Protein aggregation is a common issue encountered during expression, purification and formulation of protein biotherapeutics. Aggregation needs to be characterised and controlled during the development of protein pharmaceuticals such as monoclonal antibodies (MAbs); even small amounts of aggregates can alter the MAbs’ function as an effective therapeutic. High-performance SEC on silica-based columns is the industry’s workhorse for separating and quantifying soluble protein aggregates in biotherapeutics, the analysis of which using SEC is almost always required for regulatory approval.

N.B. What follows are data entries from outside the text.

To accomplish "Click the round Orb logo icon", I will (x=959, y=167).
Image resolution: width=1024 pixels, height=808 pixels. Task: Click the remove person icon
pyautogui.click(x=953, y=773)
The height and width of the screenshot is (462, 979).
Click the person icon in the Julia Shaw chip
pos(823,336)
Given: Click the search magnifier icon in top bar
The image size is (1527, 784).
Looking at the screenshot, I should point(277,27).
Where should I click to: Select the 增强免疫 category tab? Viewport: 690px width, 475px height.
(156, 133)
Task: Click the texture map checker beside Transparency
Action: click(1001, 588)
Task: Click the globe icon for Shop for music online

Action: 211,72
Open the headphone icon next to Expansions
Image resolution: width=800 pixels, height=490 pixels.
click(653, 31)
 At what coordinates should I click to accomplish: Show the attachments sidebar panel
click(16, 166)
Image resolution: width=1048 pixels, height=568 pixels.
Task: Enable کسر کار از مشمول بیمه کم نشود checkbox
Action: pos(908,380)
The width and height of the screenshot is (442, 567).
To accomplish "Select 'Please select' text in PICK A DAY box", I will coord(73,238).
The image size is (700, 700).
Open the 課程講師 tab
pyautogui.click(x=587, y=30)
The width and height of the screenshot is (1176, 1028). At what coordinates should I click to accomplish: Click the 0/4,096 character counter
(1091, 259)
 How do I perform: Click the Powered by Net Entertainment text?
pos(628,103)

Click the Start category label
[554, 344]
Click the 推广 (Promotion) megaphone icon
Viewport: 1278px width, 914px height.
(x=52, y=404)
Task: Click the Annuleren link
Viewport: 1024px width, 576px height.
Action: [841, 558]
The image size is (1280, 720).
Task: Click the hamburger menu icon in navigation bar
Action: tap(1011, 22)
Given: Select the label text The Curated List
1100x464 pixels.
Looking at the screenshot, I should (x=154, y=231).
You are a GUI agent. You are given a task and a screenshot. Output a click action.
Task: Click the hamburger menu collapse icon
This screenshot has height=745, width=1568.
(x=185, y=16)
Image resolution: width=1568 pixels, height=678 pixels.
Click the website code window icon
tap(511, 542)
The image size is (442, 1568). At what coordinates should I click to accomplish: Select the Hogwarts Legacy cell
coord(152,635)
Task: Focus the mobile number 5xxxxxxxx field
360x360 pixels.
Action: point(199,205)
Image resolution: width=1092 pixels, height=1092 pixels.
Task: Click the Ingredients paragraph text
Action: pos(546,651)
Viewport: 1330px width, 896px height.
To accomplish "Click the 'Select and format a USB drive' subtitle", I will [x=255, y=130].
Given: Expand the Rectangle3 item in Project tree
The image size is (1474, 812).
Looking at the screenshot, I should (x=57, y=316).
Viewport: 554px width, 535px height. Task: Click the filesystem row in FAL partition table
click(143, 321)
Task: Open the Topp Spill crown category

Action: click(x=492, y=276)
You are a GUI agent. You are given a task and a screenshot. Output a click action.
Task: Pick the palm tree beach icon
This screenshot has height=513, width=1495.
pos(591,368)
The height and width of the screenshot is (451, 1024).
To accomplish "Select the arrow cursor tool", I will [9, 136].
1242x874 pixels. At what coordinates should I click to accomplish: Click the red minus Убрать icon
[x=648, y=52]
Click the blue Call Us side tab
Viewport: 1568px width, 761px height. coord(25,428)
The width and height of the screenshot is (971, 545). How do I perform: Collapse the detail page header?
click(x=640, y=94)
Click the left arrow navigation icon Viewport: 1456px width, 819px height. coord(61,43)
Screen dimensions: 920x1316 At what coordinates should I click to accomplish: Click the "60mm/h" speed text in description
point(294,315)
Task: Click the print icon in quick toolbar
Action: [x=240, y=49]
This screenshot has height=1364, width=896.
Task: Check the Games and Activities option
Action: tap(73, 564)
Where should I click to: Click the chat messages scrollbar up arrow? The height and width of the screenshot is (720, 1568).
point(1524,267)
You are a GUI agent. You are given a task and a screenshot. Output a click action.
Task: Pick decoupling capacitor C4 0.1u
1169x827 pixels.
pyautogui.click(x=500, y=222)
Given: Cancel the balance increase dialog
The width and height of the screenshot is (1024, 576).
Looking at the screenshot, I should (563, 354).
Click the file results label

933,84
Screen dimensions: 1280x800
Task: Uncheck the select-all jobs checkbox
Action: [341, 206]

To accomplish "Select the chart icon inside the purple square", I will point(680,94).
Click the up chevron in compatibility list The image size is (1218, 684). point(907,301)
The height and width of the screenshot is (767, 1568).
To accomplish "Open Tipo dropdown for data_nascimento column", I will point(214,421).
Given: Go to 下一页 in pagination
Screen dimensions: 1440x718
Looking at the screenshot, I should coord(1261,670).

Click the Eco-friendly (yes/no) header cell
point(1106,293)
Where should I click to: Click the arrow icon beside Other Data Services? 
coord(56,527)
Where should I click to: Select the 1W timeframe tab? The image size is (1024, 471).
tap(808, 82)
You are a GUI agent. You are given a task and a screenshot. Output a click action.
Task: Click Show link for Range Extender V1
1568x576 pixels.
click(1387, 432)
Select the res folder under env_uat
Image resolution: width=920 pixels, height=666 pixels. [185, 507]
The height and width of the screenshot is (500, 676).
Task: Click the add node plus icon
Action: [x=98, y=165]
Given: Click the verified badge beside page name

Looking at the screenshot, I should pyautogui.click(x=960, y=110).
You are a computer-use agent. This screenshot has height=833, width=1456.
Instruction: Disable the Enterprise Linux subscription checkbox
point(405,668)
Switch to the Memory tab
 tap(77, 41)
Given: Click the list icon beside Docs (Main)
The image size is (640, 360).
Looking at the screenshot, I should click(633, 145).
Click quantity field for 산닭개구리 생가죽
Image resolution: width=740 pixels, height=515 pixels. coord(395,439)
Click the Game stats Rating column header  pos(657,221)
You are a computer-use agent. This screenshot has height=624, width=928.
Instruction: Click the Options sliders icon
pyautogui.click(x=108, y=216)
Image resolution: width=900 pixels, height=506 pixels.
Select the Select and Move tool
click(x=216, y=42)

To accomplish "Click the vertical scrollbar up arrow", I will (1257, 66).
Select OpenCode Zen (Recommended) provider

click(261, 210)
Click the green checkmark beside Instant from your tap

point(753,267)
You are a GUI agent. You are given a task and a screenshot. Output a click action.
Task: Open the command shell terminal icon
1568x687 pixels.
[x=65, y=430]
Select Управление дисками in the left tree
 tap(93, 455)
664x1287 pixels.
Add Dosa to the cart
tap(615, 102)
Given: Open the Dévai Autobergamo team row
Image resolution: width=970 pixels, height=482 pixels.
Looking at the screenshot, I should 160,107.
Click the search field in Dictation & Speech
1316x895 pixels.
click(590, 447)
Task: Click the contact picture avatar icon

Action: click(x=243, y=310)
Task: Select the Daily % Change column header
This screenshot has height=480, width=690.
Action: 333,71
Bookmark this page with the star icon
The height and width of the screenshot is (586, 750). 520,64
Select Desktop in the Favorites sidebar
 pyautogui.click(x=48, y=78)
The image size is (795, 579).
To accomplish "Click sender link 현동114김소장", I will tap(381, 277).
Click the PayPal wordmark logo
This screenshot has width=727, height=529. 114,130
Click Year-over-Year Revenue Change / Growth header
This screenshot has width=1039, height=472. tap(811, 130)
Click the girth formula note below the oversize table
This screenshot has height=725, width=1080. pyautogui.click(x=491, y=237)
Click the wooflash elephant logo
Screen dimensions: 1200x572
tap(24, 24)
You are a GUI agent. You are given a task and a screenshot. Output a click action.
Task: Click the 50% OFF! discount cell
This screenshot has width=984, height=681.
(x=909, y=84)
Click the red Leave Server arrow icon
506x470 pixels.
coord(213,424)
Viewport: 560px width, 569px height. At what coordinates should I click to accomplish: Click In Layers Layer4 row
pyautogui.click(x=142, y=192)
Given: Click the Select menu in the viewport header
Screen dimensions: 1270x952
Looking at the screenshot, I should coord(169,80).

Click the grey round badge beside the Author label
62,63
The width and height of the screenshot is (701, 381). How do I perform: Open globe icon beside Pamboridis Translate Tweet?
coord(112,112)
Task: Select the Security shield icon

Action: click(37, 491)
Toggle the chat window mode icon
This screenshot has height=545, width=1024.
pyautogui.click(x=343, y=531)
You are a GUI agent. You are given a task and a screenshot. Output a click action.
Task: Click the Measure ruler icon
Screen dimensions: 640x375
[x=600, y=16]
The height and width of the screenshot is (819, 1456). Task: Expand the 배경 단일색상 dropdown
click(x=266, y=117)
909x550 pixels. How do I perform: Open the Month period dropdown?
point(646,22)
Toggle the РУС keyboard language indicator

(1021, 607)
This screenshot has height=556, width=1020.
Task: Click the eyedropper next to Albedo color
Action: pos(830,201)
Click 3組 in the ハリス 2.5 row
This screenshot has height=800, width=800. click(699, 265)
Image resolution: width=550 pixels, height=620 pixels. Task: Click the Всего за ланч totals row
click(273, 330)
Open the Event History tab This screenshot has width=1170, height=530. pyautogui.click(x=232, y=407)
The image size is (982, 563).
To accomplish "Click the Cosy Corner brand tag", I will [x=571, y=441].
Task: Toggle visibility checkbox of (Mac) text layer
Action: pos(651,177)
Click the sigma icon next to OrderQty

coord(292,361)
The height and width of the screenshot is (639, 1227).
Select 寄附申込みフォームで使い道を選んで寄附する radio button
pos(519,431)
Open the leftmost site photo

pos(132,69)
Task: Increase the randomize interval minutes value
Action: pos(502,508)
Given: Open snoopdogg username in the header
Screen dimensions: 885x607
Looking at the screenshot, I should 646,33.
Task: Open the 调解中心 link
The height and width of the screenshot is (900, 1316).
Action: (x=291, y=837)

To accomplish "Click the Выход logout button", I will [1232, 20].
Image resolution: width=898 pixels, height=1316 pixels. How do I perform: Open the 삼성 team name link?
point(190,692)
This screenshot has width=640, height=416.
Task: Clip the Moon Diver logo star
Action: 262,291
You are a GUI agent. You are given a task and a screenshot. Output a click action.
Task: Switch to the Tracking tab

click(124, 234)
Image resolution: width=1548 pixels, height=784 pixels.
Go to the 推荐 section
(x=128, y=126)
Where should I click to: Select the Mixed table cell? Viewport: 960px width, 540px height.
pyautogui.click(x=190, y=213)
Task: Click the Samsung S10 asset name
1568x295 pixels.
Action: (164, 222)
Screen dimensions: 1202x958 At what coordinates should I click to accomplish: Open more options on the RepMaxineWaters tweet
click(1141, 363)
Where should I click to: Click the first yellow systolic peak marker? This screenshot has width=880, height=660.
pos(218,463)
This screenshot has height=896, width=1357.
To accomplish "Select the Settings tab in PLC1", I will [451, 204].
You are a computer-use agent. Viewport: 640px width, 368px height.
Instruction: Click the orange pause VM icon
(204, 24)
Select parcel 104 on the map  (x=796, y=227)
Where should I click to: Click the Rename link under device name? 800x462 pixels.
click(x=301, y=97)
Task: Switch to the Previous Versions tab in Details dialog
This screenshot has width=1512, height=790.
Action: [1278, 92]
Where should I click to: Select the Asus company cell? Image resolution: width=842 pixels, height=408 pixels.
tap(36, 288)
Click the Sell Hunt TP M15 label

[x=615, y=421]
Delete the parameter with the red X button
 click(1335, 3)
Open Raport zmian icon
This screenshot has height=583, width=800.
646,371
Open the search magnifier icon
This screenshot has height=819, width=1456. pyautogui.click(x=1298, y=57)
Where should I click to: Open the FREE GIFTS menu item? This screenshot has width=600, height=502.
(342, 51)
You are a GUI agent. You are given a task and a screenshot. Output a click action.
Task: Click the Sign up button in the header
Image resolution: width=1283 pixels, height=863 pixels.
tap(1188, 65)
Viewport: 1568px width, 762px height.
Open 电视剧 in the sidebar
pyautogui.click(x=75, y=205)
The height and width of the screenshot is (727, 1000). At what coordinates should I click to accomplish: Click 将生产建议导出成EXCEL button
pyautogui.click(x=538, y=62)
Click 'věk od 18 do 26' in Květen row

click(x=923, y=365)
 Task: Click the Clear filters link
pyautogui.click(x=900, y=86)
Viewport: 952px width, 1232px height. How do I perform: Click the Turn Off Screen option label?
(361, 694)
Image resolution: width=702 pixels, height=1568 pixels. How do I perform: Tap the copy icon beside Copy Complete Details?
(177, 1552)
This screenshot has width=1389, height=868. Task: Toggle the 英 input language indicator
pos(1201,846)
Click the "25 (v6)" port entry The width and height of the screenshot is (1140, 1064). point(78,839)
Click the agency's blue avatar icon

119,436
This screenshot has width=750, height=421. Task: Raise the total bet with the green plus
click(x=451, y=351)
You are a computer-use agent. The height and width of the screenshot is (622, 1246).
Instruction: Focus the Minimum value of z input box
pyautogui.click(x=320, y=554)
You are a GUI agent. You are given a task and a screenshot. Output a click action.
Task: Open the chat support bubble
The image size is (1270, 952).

TSK-GEL SW series columns, and TSKgel G3000XL in particular, are the industry standard for biotherapeutics. These are based on highly porous silica particles, the surface of which have been shielded from interacting with proteins by derivatisation. They contain a large pore volume per unit column volume, which results in high resolution when analysing proteins. When sample size is limited or the components of interest are present at very low concen tration, TSKgel Super SW3000 columns can be applied to achieve even higher performance. The internal diameter of these columns has been reduced from 7.8 mm to 4.6 mm and the particle size from 5 μm to 4 μm in order to provide higher sensitivity in sample-limited cases.

Figure 1 compares the analysis of MAb aggregates on both column types. Owing to the different inner diameters of the columns, the flow rates are different in order to apply the same linear flow. The figure shows that resolution of monomer and aggregate peaks is higher on the SuperSW column, as is the detection sensitivity.

Figure 1 Determination of monoclonal antibody aggregates on silica based SEC columns.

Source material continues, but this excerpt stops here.